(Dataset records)
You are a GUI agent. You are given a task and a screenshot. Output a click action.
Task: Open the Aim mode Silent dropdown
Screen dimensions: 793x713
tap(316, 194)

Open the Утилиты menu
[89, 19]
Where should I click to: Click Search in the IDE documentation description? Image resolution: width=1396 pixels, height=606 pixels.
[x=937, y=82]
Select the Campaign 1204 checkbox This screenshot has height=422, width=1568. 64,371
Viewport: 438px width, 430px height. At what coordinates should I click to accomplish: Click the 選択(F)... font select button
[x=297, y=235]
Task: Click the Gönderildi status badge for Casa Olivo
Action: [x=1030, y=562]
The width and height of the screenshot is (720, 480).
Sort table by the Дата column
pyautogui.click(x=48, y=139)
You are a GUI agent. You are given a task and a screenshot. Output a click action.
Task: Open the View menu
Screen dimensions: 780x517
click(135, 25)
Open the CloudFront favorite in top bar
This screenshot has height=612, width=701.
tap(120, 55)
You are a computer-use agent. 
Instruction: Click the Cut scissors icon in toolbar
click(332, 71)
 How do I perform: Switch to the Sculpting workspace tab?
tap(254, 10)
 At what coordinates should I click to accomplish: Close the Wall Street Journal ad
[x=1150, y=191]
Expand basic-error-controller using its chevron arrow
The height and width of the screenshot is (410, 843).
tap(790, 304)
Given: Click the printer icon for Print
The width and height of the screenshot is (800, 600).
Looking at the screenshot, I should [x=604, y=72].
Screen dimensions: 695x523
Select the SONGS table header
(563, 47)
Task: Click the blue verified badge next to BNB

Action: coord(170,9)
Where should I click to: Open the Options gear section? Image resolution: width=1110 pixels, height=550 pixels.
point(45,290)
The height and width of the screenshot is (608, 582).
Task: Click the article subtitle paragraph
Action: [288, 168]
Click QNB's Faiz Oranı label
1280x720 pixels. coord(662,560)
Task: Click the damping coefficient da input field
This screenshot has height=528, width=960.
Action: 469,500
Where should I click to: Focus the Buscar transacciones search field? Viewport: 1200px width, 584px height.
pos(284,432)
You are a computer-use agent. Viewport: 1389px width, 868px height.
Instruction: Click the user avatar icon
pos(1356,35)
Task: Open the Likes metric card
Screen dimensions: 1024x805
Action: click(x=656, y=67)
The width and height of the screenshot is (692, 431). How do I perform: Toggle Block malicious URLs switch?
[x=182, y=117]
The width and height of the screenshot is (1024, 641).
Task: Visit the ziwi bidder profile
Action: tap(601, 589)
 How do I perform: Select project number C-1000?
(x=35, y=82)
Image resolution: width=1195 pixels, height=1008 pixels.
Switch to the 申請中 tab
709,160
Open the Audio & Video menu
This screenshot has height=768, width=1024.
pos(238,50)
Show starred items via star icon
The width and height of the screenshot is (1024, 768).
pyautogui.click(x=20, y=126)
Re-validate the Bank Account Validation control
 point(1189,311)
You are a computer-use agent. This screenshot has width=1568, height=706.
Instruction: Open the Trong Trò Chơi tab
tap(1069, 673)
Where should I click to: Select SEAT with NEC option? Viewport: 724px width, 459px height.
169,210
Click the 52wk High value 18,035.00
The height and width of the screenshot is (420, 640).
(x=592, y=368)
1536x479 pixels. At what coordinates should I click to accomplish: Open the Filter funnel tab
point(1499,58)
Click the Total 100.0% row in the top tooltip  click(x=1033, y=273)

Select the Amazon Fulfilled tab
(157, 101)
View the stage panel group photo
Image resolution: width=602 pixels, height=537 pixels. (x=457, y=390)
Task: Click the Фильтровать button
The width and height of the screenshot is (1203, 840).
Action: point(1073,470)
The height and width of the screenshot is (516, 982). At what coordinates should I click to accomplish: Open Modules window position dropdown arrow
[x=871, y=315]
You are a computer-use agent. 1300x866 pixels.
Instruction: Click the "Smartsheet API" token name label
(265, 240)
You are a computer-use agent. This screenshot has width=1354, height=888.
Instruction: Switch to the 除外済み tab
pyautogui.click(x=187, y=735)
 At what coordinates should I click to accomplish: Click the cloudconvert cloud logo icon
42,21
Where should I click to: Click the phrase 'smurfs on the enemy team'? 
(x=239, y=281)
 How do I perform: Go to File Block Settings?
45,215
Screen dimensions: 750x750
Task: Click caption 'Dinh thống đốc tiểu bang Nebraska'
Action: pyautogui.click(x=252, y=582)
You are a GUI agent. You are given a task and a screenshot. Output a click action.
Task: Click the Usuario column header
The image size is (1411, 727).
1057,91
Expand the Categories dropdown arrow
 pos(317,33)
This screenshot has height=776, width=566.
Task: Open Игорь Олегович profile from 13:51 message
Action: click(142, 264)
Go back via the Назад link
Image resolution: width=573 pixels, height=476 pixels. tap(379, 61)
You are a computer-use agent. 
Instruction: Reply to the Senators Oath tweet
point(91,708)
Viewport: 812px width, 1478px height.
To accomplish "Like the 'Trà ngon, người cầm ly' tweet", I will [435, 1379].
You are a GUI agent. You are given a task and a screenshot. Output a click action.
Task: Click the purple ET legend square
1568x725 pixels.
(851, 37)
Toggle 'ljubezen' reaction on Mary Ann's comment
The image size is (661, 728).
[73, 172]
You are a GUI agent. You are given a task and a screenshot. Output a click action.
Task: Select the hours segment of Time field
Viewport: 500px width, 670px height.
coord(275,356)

## What is needed
A faithful, word-for-word copy of the data is the expected answer.

## Answer to the exercise
You are a GUI agent. You are given a task and a screenshot. Output a click action.
Task: Open the Aim mode Silent dropdown
Screen dimensions: 793x713
tap(316, 194)

Open the Утилиты menu
[89, 19]
Where should I click to: Click Search in the IDE documentation description? Image resolution: width=1396 pixels, height=606 pixels.
[x=937, y=82]
Select the Campaign 1204 checkbox This screenshot has height=422, width=1568. 64,371
Viewport: 438px width, 430px height. At what coordinates should I click to accomplish: Click the 選択(F)... font select button
[x=297, y=235]
Task: Click the Gönderildi status badge for Casa Olivo
Action: [x=1030, y=562]
The width and height of the screenshot is (720, 480).
Sort table by the Дата column
pyautogui.click(x=48, y=139)
You are a GUI agent. You are given a task and a screenshot. Output a click action.
Task: Open the View menu
Screen dimensions: 780x517
click(135, 25)
Open the CloudFront favorite in top bar
This screenshot has height=612, width=701.
tap(120, 55)
You are a computer-use agent. 
Instruction: Click the Cut scissors icon in toolbar
click(332, 71)
 How do I perform: Switch to the Sculpting workspace tab?
tap(254, 10)
 At what coordinates should I click to accomplish: Close the Wall Street Journal ad
[x=1150, y=191]
Expand basic-error-controller using its chevron arrow
The height and width of the screenshot is (410, 843).
tap(790, 304)
Given: Click the printer icon for Print
The width and height of the screenshot is (800, 600).
Looking at the screenshot, I should [x=604, y=72].
Screen dimensions: 695x523
Select the SONGS table header
(563, 47)
Task: Click the blue verified badge next to BNB

Action: coord(170,9)
Where should I click to: Open the Options gear section? Image resolution: width=1110 pixels, height=550 pixels.
point(45,290)
The height and width of the screenshot is (608, 582).
Task: Click the article subtitle paragraph
Action: [288, 168]
Click QNB's Faiz Oranı label
1280x720 pixels. coord(662,560)
Task: Click the damping coefficient da input field
This screenshot has height=528, width=960.
Action: 469,500
Where should I click to: Focus the Buscar transacciones search field? Viewport: 1200px width, 584px height.
pos(284,432)
You are a computer-use agent. Viewport: 1389px width, 868px height.
Instruction: Click the user avatar icon
pos(1356,35)
Task: Open the Likes metric card
Screen dimensions: 1024x805
Action: click(x=656, y=67)
The width and height of the screenshot is (692, 431). How do I perform: Toggle Block malicious URLs switch?
[x=182, y=117]
The width and height of the screenshot is (1024, 641).
Task: Visit the ziwi bidder profile
Action: tap(601, 589)
 How do I perform: Select project number C-1000?
(x=35, y=82)
Image resolution: width=1195 pixels, height=1008 pixels.
Switch to the 申請中 tab
709,160
Open the Audio & Video menu
This screenshot has height=768, width=1024.
pos(238,50)
Show starred items via star icon
The width and height of the screenshot is (1024, 768).
pyautogui.click(x=20, y=126)
Re-validate the Bank Account Validation control
 point(1189,311)
You are a computer-use agent. This screenshot has width=1568, height=706.
Instruction: Open the Trong Trò Chơi tab
tap(1069, 673)
Where should I click to: Select SEAT with NEC option? Viewport: 724px width, 459px height.
169,210
Click the 52wk High value 18,035.00
The height and width of the screenshot is (420, 640).
(x=592, y=368)
1536x479 pixels. At what coordinates should I click to accomplish: Open the Filter funnel tab
point(1499,58)
Click the Total 100.0% row in the top tooltip  click(x=1033, y=273)

Select the Amazon Fulfilled tab
(157, 101)
View the stage panel group photo
Image resolution: width=602 pixels, height=537 pixels. (x=457, y=390)
Task: Click the Фильтровать button
The width and height of the screenshot is (1203, 840).
Action: point(1073,470)
The height and width of the screenshot is (516, 982). At what coordinates should I click to accomplish: Open Modules window position dropdown arrow
[x=871, y=315]
You are a computer-use agent. 1300x866 pixels.
Instruction: Click the "Smartsheet API" token name label
(265, 240)
You are a computer-use agent. This screenshot has width=1354, height=888.
Instruction: Switch to the 除外済み tab
pyautogui.click(x=187, y=735)
 At what coordinates should I click to accomplish: Click the cloudconvert cloud logo icon
42,21
Where should I click to: Click the phrase 'smurfs on the enemy team'? 
(x=239, y=281)
 How do I perform: Go to File Block Settings?
45,215
Screen dimensions: 750x750
Task: Click caption 'Dinh thống đốc tiểu bang Nebraska'
Action: pyautogui.click(x=252, y=582)
You are a GUI agent. You are given a task and a screenshot. Output a click action.
Task: Click the Usuario column header
The image size is (1411, 727).
1057,91
Expand the Categories dropdown arrow
 pos(317,33)
This screenshot has height=776, width=566.
Task: Open Игорь Олегович profile from 13:51 message
Action: click(142, 264)
Go back via the Назад link
Image resolution: width=573 pixels, height=476 pixels. tap(379, 61)
You are a computer-use agent. 
Instruction: Reply to the Senators Oath tweet
point(91,708)
Viewport: 812px width, 1478px height.
To accomplish "Like the 'Trà ngon, người cầm ly' tweet", I will [435, 1379].
You are a GUI agent. You are given a task and a screenshot. Output a click action.
Task: Click the purple ET legend square
1568x725 pixels.
(851, 37)
Toggle 'ljubezen' reaction on Mary Ann's comment
The image size is (661, 728).
[73, 172]
You are a GUI agent. You are given a task and a screenshot. Output a click action.
Task: Select the hours segment of Time field
Viewport: 500px width, 670px height.
coord(275,356)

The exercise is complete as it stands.